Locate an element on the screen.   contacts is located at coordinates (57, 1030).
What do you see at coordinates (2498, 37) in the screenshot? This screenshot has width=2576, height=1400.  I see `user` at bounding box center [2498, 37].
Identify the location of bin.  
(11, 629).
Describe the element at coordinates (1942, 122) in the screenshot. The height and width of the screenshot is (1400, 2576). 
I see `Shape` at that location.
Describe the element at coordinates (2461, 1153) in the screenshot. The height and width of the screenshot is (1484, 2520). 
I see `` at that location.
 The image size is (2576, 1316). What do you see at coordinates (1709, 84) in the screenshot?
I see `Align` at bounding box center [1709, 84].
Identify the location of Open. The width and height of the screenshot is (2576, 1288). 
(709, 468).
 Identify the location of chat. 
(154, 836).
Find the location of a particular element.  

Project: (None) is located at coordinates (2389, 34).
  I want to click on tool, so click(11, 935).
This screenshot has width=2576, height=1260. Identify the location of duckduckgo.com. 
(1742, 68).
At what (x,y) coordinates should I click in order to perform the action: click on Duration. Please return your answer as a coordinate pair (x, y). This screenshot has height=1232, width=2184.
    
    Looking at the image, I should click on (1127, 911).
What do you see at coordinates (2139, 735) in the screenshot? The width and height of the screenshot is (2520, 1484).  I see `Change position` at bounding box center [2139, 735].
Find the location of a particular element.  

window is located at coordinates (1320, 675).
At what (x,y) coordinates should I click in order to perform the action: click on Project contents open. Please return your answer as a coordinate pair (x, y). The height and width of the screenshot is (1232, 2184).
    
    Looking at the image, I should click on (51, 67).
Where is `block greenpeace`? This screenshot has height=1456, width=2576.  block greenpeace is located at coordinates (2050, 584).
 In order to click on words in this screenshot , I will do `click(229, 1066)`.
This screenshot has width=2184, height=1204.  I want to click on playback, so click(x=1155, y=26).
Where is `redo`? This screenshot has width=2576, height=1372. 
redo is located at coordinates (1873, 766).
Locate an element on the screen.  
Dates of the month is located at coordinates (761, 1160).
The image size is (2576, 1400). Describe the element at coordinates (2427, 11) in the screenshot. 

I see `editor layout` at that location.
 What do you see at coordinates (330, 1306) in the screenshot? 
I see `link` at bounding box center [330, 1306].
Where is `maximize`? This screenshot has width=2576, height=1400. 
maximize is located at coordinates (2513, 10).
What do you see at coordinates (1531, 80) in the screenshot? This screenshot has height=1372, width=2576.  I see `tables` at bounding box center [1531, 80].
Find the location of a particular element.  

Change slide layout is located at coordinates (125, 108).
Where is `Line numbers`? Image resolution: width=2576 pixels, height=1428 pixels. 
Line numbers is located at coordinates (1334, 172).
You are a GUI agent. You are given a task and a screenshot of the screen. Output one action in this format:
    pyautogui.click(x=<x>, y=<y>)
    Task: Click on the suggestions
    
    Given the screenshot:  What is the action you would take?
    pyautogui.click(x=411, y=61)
# # #
:: AIM OF THE EXERCISE ::
Print the data above from the line with "What do you see at coordinates (2498, 37)" up to and including the line with "I want to click on tool, so click(11, 935).", reproducing each line without any change.

:: THE SOLUTION ::
What do you see at coordinates (2498, 37) in the screenshot? This screenshot has width=2576, height=1400.  I see `user` at bounding box center [2498, 37].
Identify the location of bin.  
(11, 629).
Describe the element at coordinates (1942, 122) in the screenshot. The height and width of the screenshot is (1400, 2576). 
I see `Shape` at that location.
Describe the element at coordinates (2461, 1153) in the screenshot. The height and width of the screenshot is (1484, 2520). 
I see `` at that location.
 The image size is (2576, 1316). What do you see at coordinates (1709, 84) in the screenshot?
I see `Align` at bounding box center [1709, 84].
Identify the location of Open. The width and height of the screenshot is (2576, 1288). 
(709, 468).
 Identify the location of chat. 
(154, 836).
Find the location of a particular element.  

Project: (None) is located at coordinates (2389, 34).
  I want to click on tool, so click(11, 935).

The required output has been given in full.